Wolf, newly elected back in 2015, applied a moratorium to the death penalty in the state and called the system of capital punishment at the time “error-prone, expensive and anything but infallible.”
According to the National Conference of State Legislatures, 27 states currently allow the death penalty.
“I have painstakingly considered every aspect of Pennsylvania’s capital sentencing system, reflected on my own conscience, and weighed the tremendous responsibilities I have as Governor,” Wolf said at the time.
In a news conference held at Mosaic Community Church in West Philadelphia, Shapiro was joined by a number of state lawmakers, Philly City Council members, and other community and criminal justice advocates that included Sen. Nikil Saval, Sen.Vincent Hughes and Rep.
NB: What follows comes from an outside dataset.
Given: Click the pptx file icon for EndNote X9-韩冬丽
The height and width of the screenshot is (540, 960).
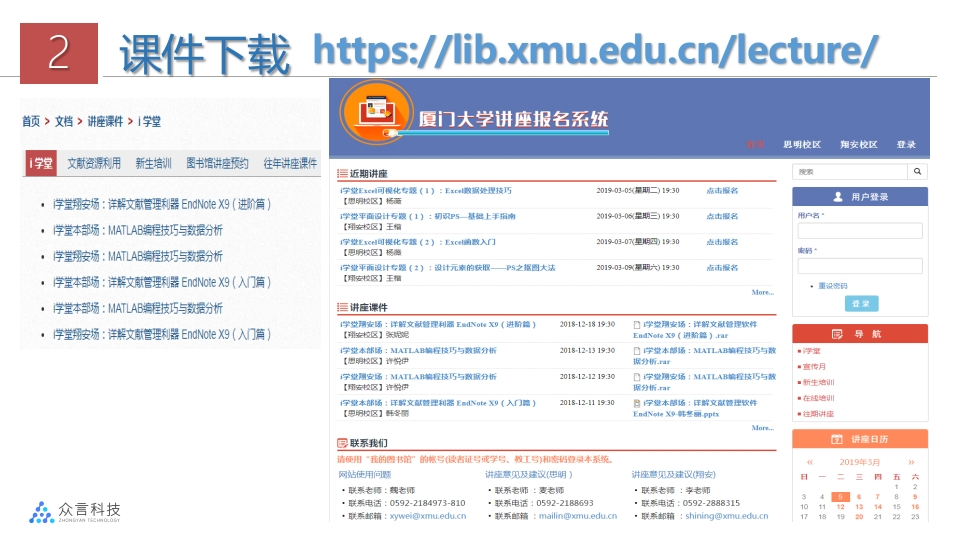Looking at the screenshot, I should [637, 402].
Rick Krajewski.
Shapiro started off by discussing the personal significance of Mosaic Community Church, a site he visited during his campaign run in October 2022 where he discussed the violence endemic in Philadelphia with local community advocates and victims of gun violence.
“This place means something to me, because those are just some of the stories I've heard, and the lessons that I learned here,” said Shapiro. “You told me about your neighbors and your friends. And we talked about what we need to do to make our system more fair and more just.”
In his return, he called out the state’s capital punishment system and called on the PA legislature to correct it.
Since taking office, Gov. Shapiro has shifted his stance on capital punishment, after saying he was morally opposed to the practice throughout his campaign run.
During his time as Attorney General in 2016, Shapiro said he was a supporter of it, but for only the worst of the worst.
In West Philly, Shapiro recalled his time as Attorney General for Pennsylvania and spoke on the “privilege” of being able to see the nation's much criticized criminal justice system up close as the chief law enforcement officer.
“When the first capital cases came to my desk in the AG’s office, I found myself repeatedly unwilling to seek the death penalty. When my son asked me why it is OK to kill someone as a punishment for killing someone, I couldn’t look him in the eye and explain why,” he said.
The recently-inaugurated Governor has had a fast start to his time in office, fulfilling campaign promises of freedom, and accountability.
Shapiro sent a letter earlier this week to Norfolk Southern over their mismanagement of a train derailment near state lines that has impacted the small Ohio town of East Palestine.
Shapiro will now refuse to sign off on any execution warrants and will exercise his power to grant whoever is sent to the chair, a reprieve.
“I’m respectfully calling on the General Assembly to work with me to abolish the death penalty in Pennsylvania — once and for all. I know that there are people on both sides of the aisle who agree with me on this, and there are those who don’t,” he said.
Shapiro suggested that it is time that the Commonwealth of Pennsylvania do what 25 other states have done and outlaw capital punishment or refuse to impose it, such as in neighboring states New Jersey, Maryland, and West Virginia.
According to statistics from the Department of Corrections, Pennsylvania has 101 men and women on death row. Pennsylvania has executed three people since capital punishment was reinstated in 1976.
In the over 35 years since, courts and governors have blocked every other death sentence thus far passed down.
The three who were executed gave up on their appeals voluntarily with the most recent execution taking place in 1999.
“The Commonwealth shouldn’t be in the business of putting people to death. Period. I believe that in my heart,” he said. “This is a fundamental statement of morality. Of what’s right and wrong.”
“And I believe Pennsylvania must be on the right side of this issue.”